1617, Vardø, au nord du cercle polaire, en Norvège. Maren Magnusdatter, vingt ans, regarde depuis le village la violente tempête qui s'abat sur la mer. Quarante pêcheurs, dont son frère et son père, gisent sur les rochers en contrebas, noyés. Ce sont les hommes de Vardø qui ont été ainsi décimés, et les femmes vont désormais devoir assurer seules leur survie.
Trois ans plus tard, Absalom Cornet débarque d'Écosse. Cet homme sinistre y brûlait des sorcières. Il est accompagné de sa jeune épouse norvégienne, Ursa. Enivrée et terrifiée par l'autorité de son mari, elle se lie d'amitié avec Maren et découvre que les femmes peuvent être indépendantes. Absalom, lui, ne voit en Vardø qu'un endroit où Dieu n'a pas sa place, un endroit hanté par un puissant démon.
Mon avis :
Rarement un roman n'a porté aussi bien son nom que celui-ci. Car de grâce, il n'en est point dépourvue.
Dans Les Graciées, nous suivons d'abord un drame. Une tempête balaye l'Île de Vardø. Et avec elle quarante de ses hommes en mer.
Pour Maren, l'une de nos deux héroïnes, c'est un père, un frère et un fiancé qu'elle perd. Mais rapidement, la vie continue.
Très vite, des clans se forment. D'un côté, celui de Kirsten, femme charismatique qui n'a pas sa langue dans sa poche. De l'autre, les pieuses, fidèles aux prêches du pasteur et de plus en plus extrêmes. Porté par Toril, ce groupe est dévoué aux lois qui sévissent dans le Royaume du Danemark-Norvège. La voix de ces femmes sera entendue avec la venue du nouveau délégué, Absalom Cornet.
Natif d'Écosse, ce dernier arrive dans la contrée sur ordre du roi Christian IV. Avant de se rendre au nord du pays, il épouse la fille d'un marchand : Ursa, notre deuxième héroïne. L'amour n'est pas au rendez-vous et la haine et le dégout qu'elle ressent envers son mari se renforceront au fur et à mesure.
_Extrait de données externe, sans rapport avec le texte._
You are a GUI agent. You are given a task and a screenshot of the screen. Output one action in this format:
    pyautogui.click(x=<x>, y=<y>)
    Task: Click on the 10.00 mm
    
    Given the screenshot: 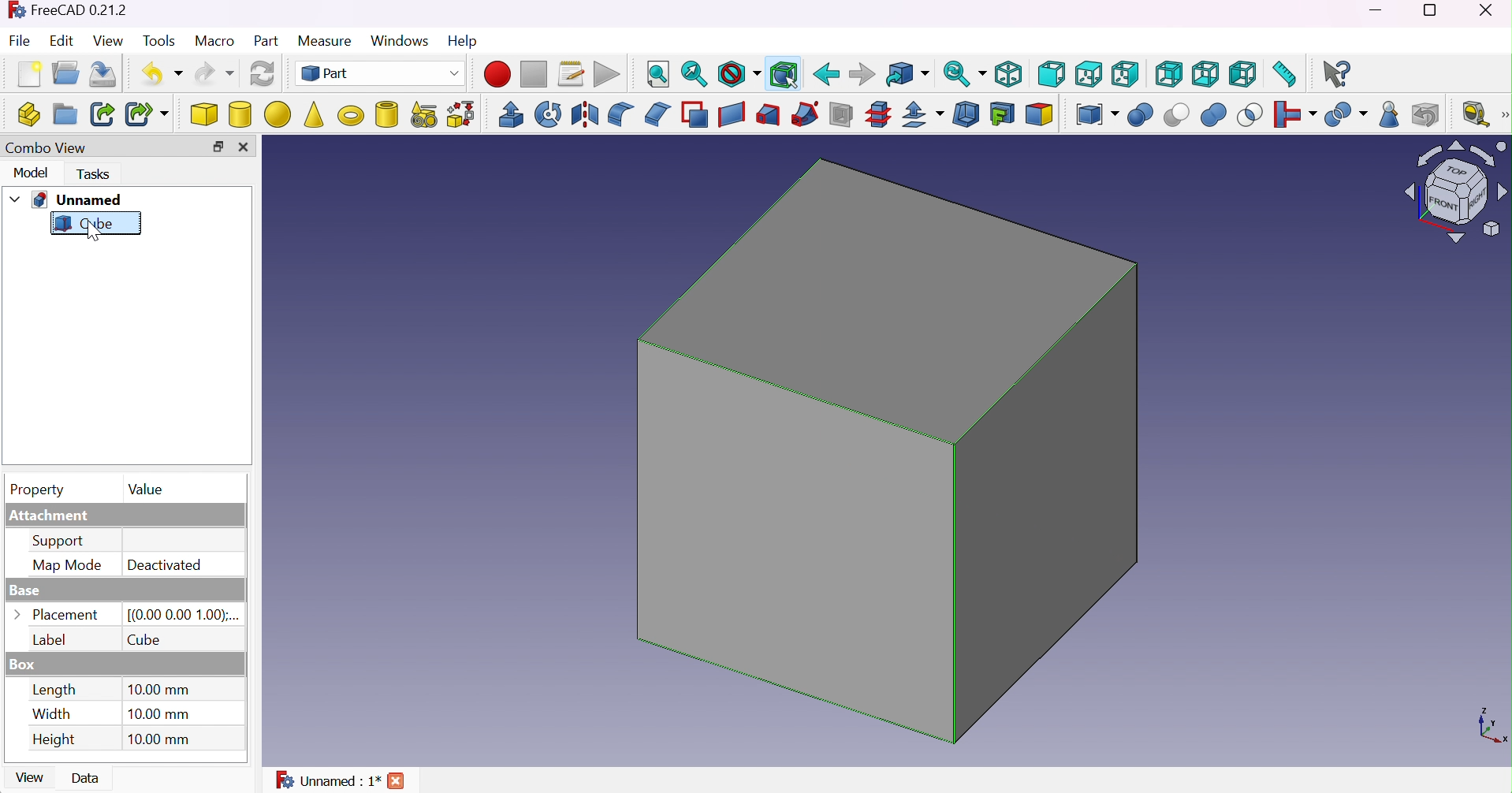 What is the action you would take?
    pyautogui.click(x=164, y=740)
    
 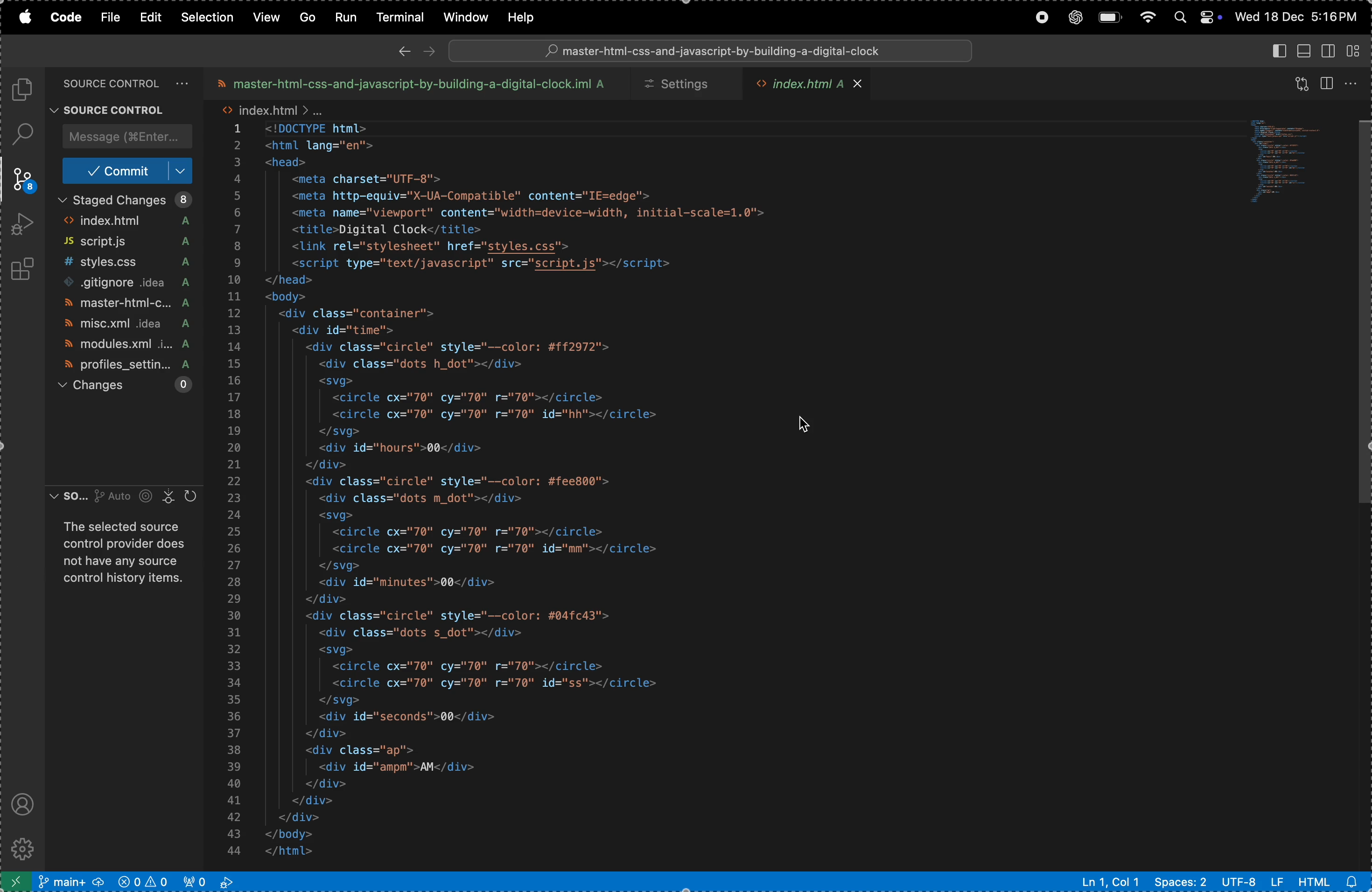 What do you see at coordinates (328, 599) in the screenshot?
I see `</div>` at bounding box center [328, 599].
Outre le côté historique, très prégnant dans cette œuvre prenant place en 1617-1620, c'est la dimension féministe qui se révèle. Après la mort des hommes, les femmes doivent se serrer les coudes, casser les codes de ce que la société leur avait inculqué pour survivre. L'arrivée des mâles va heurter cette liberté (re)trouvée, cette aspiration qui est difficile à reperdre. Mais c'est sans compter le poids des croyances et de la forte animosité qui habite l'Île. La rancœur est tenace.
« Depuis le départ, le mal était ici, parmi elles, perché sur deux jambes, répondant la rumeur de sa langue humaine. »
Plusieurs situations dramatiques se jouent dans ce roman et qui, sous la plume sensible de son autrice, n'en prennent que plus d'envergure.
On ne peut évoquer ce titre sans aborder la forte dimension religieuse. Avec des faits fondés, Kiran Millwood Hargrave a utilisé ce qu'elle savait de la chasse aux sorcières dans cette région pour l'introduire dans son récit. Et on voit à mesure que l'intrigue avance la toile se refermer sur certaines femmes de Vardø...
Les sentiments qui grandissent au fur et à mesure entre les différentes âmes qui peuplent Les Graciées sont beaux à lire. Car cette Île est maudite, mais elle est aussi le théâtre de la passion.
En conclusion, Les Graciées fut une lecture magnifique. A travers ses deux héroïnes, l'autrice nous distille un récit poétique, intense et qui fait froid dans le dos. Un coup de cœur !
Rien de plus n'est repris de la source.